Peter Sarsgaard is a very good actor, and he shouldn’t be ashamed of his unfortunate and dreadful performance in Hamlet, since the role has swallowed up greater performers than he. Still, the production currently running at the Classic Stage Company amounts to an embarrassing three hours, full of mistakes both slight and glaring.
Mr. Sarsgaard, for example, clearly does not yet have the text in his head. Perhaps we could forgive him for stumbling over the line, “O, that this too too solid flesh would melt,” since there is some textual dispute over the word “solid,” and he may have also been thinking of the alternate “sallied” or “sullied.” But he soon trips when he comes to “But break, my heart; for I must hold my tongue,” and has trouble with “I pray thee, do not mock me, fellow-student,” all within the first hour or so.
This may seem like quibbling: Hamlet speaks almost fifteen hundred lines in Shakespeare’s uncut text, and Mr. Sarsgaard coasts through most of them without any trouble. But in a part so complicated, an actor shouldn’t be worrying about flubbing; he should be worrying about interpretation. Mr. Sarsgaard, though, always sounds like he’s remembering instead of speaking, like he’s quoting Shakespeare rather than enacting him. I have often found it baffling how frequently actors disregard Hamlet’s (and, I believe, Shakespeare’s) own advice for performing his lines, “Nor do not saw the air too much with your hands,” but it is even more so when an actor, like Mr. Sarsgaard, commits this crime immediately after advising the player against it. Apart from being far too reliant on his hands, he takes a meat cleaver to Shakespeare’s rhythm, never speaking like a real person but like the caricature of a classical actor, alternately rattling through soliloquies and stretching out random phrases for emphasis. His shaved head also offers him the opportunity to rub his cranium in angst whenever his Dane becomes particularly melancholy.
A weak Hamlet can torpedo any production—how are other actors meant to perform when their center is so askew?—and with the exception of Stephen Spinella’s prissy, buffoonish, hysterical Polonius and Glenn Fitzgerald’s sympathetic but too-old Laertes, the rest of the cast sleepwalks through this as well. Director Austin Pendleton also makes some unusual and ineffective choices: he cuts the ghost of Hamlet’s father altogether and ends the play almost fifty lines early, on Horatio’s (Austin Jones), “Why does the drum come hither?” so that there is no moment of repose after Hamlet’s death and before the curtain call. which is admittedly consistent with a staging that always feels like it began off-beat and never recovered.
I cannot imagine the difficulty of mounting or playing Hamlet, and no matter the result, I always have some sympathy for those involved.

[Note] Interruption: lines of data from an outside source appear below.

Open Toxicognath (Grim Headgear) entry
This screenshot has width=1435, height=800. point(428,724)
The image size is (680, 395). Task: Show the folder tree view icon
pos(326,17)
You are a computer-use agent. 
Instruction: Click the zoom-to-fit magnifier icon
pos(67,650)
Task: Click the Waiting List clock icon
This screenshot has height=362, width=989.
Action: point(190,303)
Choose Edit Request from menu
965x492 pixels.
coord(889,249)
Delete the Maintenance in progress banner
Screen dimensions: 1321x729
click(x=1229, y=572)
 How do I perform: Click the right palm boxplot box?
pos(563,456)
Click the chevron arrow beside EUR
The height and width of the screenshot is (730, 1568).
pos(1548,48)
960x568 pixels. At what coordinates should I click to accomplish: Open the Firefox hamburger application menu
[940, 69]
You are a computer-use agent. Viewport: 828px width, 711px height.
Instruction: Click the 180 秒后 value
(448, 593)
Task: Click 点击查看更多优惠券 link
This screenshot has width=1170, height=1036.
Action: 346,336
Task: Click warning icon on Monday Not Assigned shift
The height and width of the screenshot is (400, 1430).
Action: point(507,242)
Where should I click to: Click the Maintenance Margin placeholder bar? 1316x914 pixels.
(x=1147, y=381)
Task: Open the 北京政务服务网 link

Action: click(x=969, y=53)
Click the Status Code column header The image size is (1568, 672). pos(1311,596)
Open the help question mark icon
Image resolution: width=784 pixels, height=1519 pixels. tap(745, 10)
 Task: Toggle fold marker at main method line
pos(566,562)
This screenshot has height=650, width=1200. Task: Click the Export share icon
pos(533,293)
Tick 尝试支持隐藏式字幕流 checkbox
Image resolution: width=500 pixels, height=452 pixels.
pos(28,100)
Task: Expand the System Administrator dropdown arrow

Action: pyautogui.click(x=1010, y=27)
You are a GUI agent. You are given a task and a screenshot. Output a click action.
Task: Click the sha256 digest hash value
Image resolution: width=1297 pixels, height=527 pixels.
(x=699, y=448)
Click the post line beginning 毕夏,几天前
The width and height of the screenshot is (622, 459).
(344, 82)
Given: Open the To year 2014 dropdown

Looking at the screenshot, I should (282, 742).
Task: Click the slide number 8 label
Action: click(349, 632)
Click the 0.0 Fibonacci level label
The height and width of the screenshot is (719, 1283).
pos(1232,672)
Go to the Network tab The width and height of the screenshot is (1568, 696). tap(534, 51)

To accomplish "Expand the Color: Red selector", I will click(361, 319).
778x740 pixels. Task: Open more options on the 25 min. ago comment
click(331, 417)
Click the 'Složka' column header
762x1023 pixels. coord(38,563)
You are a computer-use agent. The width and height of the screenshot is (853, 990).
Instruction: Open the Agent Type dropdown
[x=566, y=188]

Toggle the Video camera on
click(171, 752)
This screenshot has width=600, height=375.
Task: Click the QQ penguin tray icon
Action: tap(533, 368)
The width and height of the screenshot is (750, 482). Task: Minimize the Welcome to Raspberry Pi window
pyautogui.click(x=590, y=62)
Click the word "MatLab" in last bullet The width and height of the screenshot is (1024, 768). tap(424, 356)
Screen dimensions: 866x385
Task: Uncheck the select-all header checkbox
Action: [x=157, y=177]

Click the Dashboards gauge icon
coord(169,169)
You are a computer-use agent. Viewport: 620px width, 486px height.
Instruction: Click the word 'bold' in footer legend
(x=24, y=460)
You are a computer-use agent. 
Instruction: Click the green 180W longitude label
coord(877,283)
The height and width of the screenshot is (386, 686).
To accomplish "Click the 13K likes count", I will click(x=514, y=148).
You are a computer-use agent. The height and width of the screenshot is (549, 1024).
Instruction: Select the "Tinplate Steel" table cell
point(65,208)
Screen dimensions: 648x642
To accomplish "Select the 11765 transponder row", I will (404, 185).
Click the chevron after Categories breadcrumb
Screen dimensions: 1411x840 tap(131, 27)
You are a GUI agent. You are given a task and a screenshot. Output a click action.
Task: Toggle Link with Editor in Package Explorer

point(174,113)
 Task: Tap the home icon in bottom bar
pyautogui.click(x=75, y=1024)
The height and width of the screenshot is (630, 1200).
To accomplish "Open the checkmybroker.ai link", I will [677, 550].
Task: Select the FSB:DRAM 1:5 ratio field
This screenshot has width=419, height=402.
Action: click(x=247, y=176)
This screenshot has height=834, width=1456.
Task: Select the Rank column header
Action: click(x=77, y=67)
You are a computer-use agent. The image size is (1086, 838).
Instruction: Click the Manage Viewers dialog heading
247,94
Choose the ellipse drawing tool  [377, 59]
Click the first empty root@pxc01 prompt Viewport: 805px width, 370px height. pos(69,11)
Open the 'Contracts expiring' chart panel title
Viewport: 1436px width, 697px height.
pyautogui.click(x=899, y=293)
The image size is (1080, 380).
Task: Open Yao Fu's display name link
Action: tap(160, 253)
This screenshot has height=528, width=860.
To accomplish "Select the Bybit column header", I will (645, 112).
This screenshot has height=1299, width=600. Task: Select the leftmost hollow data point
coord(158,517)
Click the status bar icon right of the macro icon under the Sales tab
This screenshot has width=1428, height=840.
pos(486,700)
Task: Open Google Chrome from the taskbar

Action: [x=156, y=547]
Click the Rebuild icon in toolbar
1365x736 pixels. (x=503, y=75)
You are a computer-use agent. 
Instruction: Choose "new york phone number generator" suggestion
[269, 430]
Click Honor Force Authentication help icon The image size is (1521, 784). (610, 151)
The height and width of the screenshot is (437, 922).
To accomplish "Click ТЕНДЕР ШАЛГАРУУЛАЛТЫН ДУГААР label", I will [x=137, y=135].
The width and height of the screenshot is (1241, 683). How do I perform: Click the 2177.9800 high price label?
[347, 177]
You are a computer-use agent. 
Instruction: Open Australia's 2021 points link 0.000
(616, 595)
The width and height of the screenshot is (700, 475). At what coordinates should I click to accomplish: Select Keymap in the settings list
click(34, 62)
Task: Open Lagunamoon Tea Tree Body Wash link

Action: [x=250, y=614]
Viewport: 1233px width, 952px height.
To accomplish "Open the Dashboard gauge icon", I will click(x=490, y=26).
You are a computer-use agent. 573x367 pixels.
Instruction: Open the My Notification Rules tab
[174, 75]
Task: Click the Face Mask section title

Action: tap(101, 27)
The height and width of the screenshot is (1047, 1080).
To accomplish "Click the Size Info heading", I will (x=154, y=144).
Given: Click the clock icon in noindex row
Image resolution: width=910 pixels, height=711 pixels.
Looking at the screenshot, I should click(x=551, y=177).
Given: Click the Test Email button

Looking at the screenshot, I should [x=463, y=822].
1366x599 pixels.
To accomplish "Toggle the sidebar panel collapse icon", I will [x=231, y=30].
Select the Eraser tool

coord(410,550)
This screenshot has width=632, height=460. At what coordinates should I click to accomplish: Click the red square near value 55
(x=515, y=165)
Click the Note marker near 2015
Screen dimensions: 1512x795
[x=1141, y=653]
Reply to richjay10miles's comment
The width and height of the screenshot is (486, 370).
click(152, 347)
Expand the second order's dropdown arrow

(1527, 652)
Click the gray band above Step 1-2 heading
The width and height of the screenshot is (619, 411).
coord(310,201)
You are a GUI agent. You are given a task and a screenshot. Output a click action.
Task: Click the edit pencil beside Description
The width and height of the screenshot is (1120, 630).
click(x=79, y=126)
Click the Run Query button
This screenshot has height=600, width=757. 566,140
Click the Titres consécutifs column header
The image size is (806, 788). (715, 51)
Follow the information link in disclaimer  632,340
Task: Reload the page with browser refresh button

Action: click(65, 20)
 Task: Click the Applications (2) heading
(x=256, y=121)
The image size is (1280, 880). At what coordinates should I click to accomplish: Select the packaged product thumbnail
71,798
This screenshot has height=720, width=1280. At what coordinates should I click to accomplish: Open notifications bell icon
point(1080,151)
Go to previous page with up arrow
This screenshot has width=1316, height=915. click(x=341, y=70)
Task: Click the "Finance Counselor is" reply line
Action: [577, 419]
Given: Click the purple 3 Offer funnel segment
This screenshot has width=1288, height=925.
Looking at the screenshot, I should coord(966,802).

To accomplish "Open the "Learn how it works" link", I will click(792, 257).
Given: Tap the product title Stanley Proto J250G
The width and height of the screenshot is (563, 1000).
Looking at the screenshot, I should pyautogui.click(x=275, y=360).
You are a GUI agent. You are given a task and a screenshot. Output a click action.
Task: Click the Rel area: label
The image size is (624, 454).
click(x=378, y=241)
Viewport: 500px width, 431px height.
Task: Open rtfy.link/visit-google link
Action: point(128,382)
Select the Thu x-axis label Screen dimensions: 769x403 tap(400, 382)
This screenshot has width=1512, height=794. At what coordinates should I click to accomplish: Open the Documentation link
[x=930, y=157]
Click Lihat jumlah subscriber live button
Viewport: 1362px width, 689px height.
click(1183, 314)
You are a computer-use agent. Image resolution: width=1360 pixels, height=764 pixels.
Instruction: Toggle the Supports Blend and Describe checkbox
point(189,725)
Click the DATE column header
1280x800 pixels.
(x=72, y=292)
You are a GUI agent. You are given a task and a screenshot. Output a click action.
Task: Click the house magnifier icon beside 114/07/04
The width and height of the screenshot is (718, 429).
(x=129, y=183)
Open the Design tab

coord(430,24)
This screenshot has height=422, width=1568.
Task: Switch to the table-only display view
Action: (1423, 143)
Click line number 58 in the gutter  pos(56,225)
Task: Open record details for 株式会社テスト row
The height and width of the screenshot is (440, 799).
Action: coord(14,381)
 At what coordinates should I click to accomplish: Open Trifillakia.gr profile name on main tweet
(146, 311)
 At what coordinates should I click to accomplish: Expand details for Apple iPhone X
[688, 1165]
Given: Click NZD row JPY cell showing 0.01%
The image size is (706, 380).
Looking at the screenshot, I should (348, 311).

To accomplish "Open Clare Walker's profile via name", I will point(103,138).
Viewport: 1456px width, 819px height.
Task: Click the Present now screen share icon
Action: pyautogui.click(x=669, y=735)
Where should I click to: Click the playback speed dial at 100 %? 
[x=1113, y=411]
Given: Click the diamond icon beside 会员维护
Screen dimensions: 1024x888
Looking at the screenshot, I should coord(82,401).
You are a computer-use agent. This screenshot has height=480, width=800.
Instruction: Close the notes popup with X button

They have taken a work as sacred to the secular as the Holy Bible, fiddled with it, rewritten parts, and ultimately offered an interpretation that simply cannot live up to the near-divine genius of Shakespeare’s text. While a good Hamlet can illuminate and a great Hamlet can transcend, there is always the nagging sense that the play will always be degraded by its performance—who, after all, has ever been able to assemble eleven actors worthy of the major parts? So no matter how flawed Mr. Sarsgaard’s acting is, he does nevertheless deserve the applause that comes fifty lines too early at the end of this Hamlet.